WRITTEN EXERCISE — Rewrite the lines from the one containing "Task: Select the first heatmap cell in Mo row" through the one containing "tap(439, 159)", swapping "screenshot" for "screen image" each time it occurs and leaving everything else unchanged.

DATA SUPPLIED —
════════

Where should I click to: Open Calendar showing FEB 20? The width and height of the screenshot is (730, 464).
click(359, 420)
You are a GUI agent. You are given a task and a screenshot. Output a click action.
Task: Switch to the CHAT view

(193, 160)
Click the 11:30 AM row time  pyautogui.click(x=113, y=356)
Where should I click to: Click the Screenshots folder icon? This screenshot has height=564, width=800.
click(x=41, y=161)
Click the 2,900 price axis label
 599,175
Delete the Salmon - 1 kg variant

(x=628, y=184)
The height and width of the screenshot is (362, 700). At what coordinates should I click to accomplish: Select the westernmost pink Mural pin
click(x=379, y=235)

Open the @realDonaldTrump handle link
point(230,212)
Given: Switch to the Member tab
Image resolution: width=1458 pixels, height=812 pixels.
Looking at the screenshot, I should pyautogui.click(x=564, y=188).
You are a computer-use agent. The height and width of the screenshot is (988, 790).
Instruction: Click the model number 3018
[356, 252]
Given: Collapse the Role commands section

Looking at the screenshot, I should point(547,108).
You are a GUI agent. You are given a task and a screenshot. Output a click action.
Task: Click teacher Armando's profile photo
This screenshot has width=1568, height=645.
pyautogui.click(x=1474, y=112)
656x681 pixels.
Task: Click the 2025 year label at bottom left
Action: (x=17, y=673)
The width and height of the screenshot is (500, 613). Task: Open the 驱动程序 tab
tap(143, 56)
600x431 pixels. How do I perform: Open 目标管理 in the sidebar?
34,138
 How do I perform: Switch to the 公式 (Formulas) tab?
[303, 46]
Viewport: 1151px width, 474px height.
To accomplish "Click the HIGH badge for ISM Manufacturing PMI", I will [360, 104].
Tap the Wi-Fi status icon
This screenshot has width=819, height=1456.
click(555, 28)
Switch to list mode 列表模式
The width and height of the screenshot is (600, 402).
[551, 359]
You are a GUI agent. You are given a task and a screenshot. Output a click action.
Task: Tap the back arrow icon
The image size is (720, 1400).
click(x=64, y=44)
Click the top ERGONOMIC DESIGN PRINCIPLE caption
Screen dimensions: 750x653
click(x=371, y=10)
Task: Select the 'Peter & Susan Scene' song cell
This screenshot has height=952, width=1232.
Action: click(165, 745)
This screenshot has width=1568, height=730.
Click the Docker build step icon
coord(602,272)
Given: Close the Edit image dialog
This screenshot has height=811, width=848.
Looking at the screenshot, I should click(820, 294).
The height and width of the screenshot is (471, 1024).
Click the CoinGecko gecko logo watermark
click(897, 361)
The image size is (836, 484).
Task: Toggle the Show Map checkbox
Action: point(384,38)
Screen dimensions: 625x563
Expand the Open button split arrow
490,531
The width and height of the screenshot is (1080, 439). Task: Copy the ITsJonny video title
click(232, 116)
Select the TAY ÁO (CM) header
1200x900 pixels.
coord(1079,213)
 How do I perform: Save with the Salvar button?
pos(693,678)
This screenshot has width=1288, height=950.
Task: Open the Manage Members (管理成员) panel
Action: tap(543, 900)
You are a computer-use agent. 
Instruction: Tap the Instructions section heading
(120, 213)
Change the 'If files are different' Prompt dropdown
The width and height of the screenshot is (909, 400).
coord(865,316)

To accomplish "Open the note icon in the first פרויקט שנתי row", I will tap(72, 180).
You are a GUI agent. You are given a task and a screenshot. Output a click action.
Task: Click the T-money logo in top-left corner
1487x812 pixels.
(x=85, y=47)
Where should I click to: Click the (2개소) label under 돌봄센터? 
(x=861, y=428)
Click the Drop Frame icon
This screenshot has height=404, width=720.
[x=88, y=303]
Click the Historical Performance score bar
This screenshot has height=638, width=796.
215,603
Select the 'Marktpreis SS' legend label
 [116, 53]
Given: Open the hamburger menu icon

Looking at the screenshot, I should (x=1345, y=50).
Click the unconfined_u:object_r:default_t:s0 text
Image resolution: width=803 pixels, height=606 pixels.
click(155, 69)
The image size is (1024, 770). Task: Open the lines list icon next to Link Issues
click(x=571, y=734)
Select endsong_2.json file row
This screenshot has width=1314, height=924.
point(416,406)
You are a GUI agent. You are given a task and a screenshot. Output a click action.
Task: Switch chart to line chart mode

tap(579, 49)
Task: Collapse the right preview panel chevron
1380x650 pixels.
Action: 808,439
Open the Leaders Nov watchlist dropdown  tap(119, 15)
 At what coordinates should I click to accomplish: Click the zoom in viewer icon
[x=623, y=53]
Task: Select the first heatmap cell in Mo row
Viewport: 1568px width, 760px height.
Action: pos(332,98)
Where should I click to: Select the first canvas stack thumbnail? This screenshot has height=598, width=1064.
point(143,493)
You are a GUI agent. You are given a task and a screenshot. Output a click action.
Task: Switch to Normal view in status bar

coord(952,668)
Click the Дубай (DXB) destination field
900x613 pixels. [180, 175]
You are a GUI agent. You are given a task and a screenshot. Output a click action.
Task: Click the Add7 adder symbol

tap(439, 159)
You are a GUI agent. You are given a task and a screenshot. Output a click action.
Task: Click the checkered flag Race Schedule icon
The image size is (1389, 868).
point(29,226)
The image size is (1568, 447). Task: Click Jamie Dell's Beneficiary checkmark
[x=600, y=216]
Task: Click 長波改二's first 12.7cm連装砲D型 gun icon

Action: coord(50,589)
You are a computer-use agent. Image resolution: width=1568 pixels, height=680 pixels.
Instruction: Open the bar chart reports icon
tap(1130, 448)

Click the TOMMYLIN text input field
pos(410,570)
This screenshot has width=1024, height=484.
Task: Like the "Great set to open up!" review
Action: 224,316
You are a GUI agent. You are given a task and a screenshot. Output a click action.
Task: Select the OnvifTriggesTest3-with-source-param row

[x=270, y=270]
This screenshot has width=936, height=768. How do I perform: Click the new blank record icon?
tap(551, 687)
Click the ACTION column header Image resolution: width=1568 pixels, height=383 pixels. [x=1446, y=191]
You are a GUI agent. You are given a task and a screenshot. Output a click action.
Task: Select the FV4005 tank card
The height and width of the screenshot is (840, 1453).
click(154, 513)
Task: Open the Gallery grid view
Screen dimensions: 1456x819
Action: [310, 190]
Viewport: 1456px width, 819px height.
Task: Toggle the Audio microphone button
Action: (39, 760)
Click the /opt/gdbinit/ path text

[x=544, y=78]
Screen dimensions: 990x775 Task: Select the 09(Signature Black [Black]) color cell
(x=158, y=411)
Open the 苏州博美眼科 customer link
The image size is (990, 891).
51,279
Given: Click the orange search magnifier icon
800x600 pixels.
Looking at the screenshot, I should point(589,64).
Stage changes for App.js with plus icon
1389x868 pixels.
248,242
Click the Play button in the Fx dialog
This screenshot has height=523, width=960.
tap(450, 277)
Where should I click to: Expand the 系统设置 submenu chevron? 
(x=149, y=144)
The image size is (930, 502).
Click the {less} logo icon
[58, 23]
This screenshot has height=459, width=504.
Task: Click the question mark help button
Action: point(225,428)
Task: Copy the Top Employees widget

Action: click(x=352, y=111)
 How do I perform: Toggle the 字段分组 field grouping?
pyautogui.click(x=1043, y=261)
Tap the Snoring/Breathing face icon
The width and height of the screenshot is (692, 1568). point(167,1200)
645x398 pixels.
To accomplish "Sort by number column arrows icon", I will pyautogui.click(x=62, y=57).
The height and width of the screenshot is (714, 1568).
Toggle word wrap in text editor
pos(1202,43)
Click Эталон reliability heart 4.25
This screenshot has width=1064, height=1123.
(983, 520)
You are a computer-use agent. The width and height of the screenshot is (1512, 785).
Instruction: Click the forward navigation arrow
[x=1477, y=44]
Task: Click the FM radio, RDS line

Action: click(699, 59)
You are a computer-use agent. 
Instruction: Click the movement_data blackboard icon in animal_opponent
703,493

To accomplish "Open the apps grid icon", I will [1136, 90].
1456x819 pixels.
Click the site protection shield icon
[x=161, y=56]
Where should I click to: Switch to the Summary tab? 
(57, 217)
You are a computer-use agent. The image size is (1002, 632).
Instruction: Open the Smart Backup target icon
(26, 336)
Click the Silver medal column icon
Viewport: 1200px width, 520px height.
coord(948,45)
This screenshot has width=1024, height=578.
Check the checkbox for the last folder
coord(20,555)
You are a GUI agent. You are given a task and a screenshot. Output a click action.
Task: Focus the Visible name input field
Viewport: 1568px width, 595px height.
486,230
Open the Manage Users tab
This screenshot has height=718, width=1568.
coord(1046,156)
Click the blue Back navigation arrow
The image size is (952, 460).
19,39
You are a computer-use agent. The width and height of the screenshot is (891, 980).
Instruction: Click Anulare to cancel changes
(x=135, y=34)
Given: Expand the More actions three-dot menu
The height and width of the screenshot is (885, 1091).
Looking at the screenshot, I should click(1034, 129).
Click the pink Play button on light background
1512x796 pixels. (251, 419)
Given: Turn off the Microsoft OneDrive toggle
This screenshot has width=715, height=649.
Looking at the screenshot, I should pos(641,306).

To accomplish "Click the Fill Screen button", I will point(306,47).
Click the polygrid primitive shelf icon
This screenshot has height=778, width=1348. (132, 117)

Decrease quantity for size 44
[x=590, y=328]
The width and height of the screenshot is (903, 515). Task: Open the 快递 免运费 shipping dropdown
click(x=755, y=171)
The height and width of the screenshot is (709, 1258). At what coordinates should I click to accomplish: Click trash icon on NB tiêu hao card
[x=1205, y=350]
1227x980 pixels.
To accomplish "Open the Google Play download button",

════════

REPLY TO THE EXERCISE —
Task: Select the first heatmap cell in Mo row
Viewport: 1568px width, 760px height.
Action: pos(332,98)
Where should I click to: Select the first canvas stack thumbnail? This screen image has height=598, width=1064.
point(143,493)
You are a GUI agent. You are given a task and a screen image. Output a click action.
Task: Switch to Normal view in status bar

coord(952,668)
Click the Дубай (DXB) destination field
900x613 pixels. [180, 175]
You are a GUI agent. You are given a task and a screen image. Output a click action.
Task: Click the Add7 adder symbol

tap(439, 159)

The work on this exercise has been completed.